**本文抜粋**.
###

## 分布の距離
- KL divergence
- L1 norm
- L2 norm
- JS divergence
- Wasserstein distance


In [None]:
%matplotlib inline
import matplotlib.pyplot as plt
import numpy as np
from scipy import stats

In [None]:
def gauss(x, mu, sigma):
    return 1/np.sqrt(2*np.pi*sigma*sigma)*np.exp(-(x-mu)**2/(2*sigma**2))
x = np.linspace(-5,5,101)
y1 = gauss(x,0,1)

y2 = gauss(x,1,2)
plt.plot(x,y1,"b")
plt.fill_between(x,y1,color="blue", alpha=0.2)
plt.plot(x,y2,"r")
plt.fill_between(x,y2,color="red", alpha=0.2)
plt.xlim(x[0],x[-1])

In [None]:
def kld(p, q):
    """
    Calculates Kullback–Leibler divergence
    相互エントロピー
    """

###

**指示 1**. 分布の距離を扱う本文の内容を2文で要約してください。
**指示 2**. 分布の距離を扱う本文を、最後の行の後から書き進めてください。

###

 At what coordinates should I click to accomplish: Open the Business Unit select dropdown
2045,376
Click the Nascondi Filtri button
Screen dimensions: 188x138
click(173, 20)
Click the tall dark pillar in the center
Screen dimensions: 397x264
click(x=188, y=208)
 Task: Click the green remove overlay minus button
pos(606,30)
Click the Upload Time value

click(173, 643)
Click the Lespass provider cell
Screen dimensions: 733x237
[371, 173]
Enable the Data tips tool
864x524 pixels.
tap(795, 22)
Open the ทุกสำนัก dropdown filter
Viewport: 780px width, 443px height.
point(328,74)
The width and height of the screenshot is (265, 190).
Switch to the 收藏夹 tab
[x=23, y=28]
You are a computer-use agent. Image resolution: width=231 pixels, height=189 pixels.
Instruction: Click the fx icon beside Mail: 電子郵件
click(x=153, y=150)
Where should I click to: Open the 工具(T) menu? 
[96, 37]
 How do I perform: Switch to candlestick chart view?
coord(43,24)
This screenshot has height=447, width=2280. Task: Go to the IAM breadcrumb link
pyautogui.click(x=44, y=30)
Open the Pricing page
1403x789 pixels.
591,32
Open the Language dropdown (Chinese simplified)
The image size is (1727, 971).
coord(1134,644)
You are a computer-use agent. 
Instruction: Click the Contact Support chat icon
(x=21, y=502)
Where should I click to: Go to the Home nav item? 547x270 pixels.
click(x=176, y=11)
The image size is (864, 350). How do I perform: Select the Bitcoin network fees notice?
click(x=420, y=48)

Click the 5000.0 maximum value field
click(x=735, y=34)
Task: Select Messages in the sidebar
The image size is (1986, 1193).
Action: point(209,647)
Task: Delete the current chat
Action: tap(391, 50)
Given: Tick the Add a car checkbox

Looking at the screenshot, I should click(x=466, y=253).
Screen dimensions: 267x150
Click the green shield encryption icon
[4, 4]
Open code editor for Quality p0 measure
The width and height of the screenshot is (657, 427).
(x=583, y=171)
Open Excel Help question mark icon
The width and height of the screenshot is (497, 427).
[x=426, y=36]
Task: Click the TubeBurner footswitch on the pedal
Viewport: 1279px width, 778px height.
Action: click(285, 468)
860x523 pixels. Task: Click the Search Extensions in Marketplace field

###

**解答 1**. 本文は分布の距離として、KLダイバージェンス、L1ノルム、L2ノルム、JSダイバージェンス、Wasserstein距離の五つを挙げている。続いて、ガウス関数を定義し、平均0・標準偏差1の分布を青、平均1・標準偏差2の分布を赤で、-5から5の範囲に描いたうえで、KLダイバージェンスを計算する関数kldの定義に入っている。

**解答 2**.
    return np.sum(p*np.log(p/q))
 
def jsd(p,q):
    """Calculates Jensen-Shannon Divergence"""
    m = (p+q)/2.0
    return (kld(p,m)+kld(q,m))/2

def l1(p ,q):
    return np.sum(np.abs(p-q))

def l2(p ,q):
    return np.sum((p-q)**2)


In [None]:
mu = np.linspace(-3,3,30)
klds, jsds, l1s, l2s, wds = [],[],[],[],[]
for m in mu:
    y1 = gauss(x,0,1)
    y2 = gauss(x,m,1)
    klds.append(kld(y1,y2))
    jsds.append(jsd(y1,y2))
    l1s.append(l1(y1,y2))
    l2s.append(l2(y1,y2))
plt.plot(mu, klds,label="KL")
plt.plot(mu, jsds,label="JS")
plt.plot(mu, l1s,label="L1")
plt.plot(mu, l2s, label="L2")
plt.legend()
plt.xlabel("mu")
plt.ylabel("dist")
plt.xlim(mu[0],mu[-1])

## Wasserstein distance
- POTというライブラリを使う(Optimal Transportation)[github](https://github.com/rflamary/POT)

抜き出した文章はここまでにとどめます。